Copy the records word for word, starting at the line that contains "coordinates (62, 257)." and ending with the last line of the records.

-*-*-

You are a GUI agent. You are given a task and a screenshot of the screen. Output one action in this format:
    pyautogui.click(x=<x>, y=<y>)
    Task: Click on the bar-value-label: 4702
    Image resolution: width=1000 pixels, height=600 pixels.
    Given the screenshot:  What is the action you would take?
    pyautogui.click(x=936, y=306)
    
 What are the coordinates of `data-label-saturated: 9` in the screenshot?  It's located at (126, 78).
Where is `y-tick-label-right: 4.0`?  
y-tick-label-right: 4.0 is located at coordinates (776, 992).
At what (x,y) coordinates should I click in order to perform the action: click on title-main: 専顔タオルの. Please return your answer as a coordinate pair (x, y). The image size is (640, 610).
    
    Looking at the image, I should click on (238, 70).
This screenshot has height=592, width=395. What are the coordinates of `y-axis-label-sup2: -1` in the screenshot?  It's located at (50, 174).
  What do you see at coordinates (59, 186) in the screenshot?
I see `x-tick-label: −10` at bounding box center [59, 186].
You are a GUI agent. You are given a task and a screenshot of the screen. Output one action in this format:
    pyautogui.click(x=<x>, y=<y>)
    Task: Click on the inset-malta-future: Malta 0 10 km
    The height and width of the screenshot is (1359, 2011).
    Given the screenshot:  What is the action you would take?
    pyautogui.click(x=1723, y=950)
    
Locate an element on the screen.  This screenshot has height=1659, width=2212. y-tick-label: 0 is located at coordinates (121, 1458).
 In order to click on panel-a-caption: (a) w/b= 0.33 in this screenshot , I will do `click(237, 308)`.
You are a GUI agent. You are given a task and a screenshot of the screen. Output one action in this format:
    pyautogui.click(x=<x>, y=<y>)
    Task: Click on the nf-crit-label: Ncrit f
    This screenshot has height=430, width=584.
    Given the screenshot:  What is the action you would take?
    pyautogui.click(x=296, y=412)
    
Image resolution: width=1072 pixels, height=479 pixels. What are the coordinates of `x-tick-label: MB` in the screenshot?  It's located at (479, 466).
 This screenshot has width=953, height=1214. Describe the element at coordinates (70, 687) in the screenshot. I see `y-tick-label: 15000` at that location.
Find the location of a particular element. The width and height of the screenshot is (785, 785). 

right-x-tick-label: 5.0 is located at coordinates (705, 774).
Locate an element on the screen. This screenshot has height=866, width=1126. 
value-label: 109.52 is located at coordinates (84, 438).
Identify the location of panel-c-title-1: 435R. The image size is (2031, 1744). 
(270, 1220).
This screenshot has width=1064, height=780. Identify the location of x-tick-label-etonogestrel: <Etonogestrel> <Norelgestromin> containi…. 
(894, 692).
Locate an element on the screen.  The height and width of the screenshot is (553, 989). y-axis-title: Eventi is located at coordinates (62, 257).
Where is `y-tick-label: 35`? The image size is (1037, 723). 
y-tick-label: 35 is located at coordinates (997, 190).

-*-*-

→ **Solution below**
Locate an element on the screen.  The height and width of the screenshot is (553, 989). y-axis-title: Eventi is located at coordinates (62, 257).
Where is `y-tick-label: 35`? The image size is (1037, 723). 
y-tick-label: 35 is located at coordinates (997, 190).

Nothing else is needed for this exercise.